In the first three parts of this series, we talked about some key factors to consider when selecting financial accounting software, such as looking at where the accounting application sits relative to the technology life cycle, how to decide on what selection criteria are the most important, and what the pros and cons are of cloud computing. Keeping these key factors in mind, let’s now talk about a better way to select and implement new business applications:
Step 1 – Form a Selection Committee.
When selecting new financial software, it is critical that you have buy in from everyone in the organization. This isn’t going to happen if you have only one or two people doing the evaluation and making the decision. At the same time, you don’t want to have too many people. The ideal selection committee should have four to six people. These people should all have a stake in the decision. Make sure that the committee includes, at a minimum, key users, an executive level decision maker and an IT representative. Also make sure that committee has an internal champion or project manager that is looking forward to making a change and has a vested interest in making sure that the selection process is successful.
Step 2 – Define Your Objectives
Start by making a list of the business problems that you want to solve with your new software. In other words, why are you making a change? What are your goals? This list should include a minimum of four to five business issues and a maximum of ten business issues. Make sure not to simply create a list of features that you want to see in the software. Leave that to the vendors or value added resellers to identify.
After you have your list, prioritize it. Then review it and think about whether your issues are systems issues, process issues or people issues. If they are people issues, new software isn’t going to help you. If they are process issues, new software may help, but only to an extent. In fact, if your current processes are bad, new software could make it worse. That reminds me of an old saying, “If you automate chaos, you get turbo chaos”. If your primary issues are process issues, consider hiring a consultant to help you with business process re-engineering before attempting to implement new software.
Once you have defined and prioritized your business objectives, define the benefits (both hard and soft) that you expect to achieve. Hard benefits are benefits that result in hard dollar savings. For example, you might be able to eliminate a position. Soft benefits are more subjective. For example, you save some time that can be used for other revenue generating tasks or maybe you improve customer service and this leads to more sales per customer.
After identifying the benefits, put a dollar value on all of them (in some cases these will be best guesses) and come up with a three year total. This should give you a starting point for how much you may be willing to invest in a new system. In other words, if you can’t pay it back in three years, then maybe it’s not a good investment.
Step 3 – Identify Vendors/Solutions to Evaluate
I once heard someone say that selecting software is like selecting wine. If you know you’re having fish for dinner, for example, you probably want a white wine versus a red wine. But, what type of white wine should you purchase? Do you want a Chardonnay or a Sauvignon Blanc, for example? Do you want an expensive wine or a budget wine? Unless you are a wine connoisseur, you will probably ask someone (or multiple people) to recommend a couple of options and then you select from those options.

--- Given data ---
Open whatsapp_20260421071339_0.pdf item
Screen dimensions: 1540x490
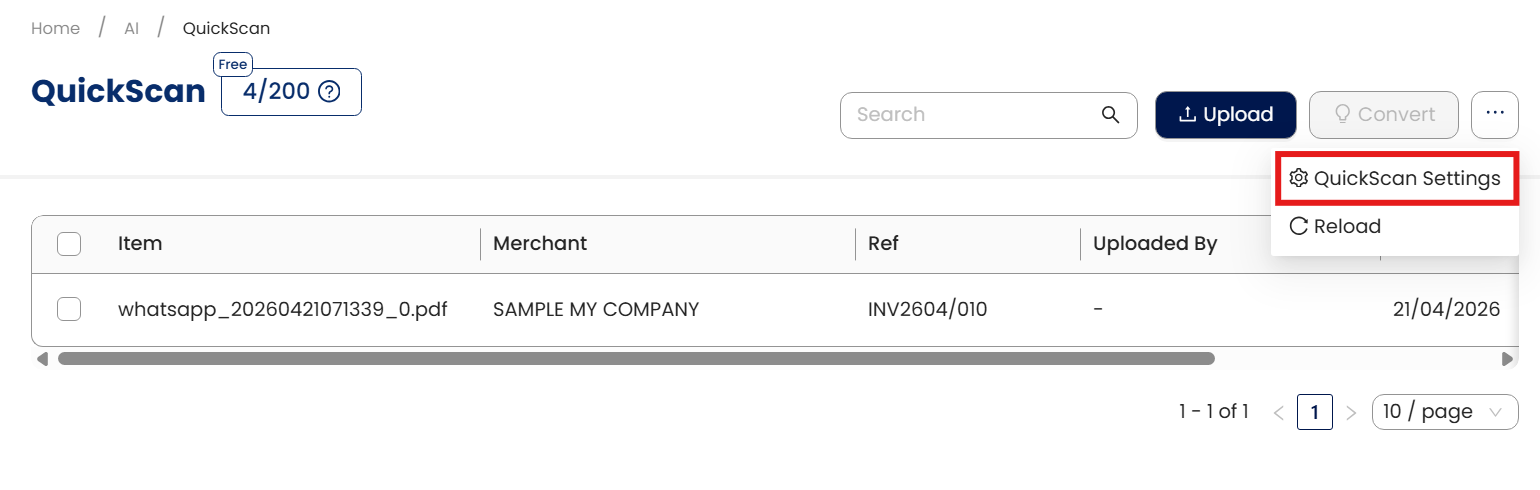tap(282, 309)
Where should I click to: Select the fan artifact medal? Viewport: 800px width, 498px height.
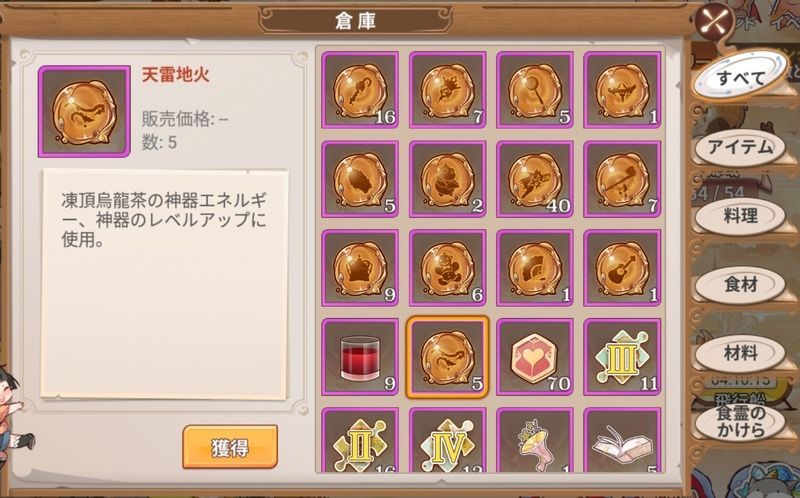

--- Problem ---
Reproduce word for word the part of the text above on choosing accounting software, starting at "After you have" and ending at "implement new software.".

--- The answer ---
After you have your list, prioritize it. Then review it and think about whether your issues are systems issues, process issues or people issues. If they are people issues, new software isn’t going to help you. If they are process issues, new software may help, but only to an extent. In fact, if your current processes are bad, new software could make it worse. That reminds me of an old saying, “If you automate chaos, you get turbo chaos”. If your primary issues are process issues, consider hiring a consultant to help you with business process re-engineering before attempting to implement new software.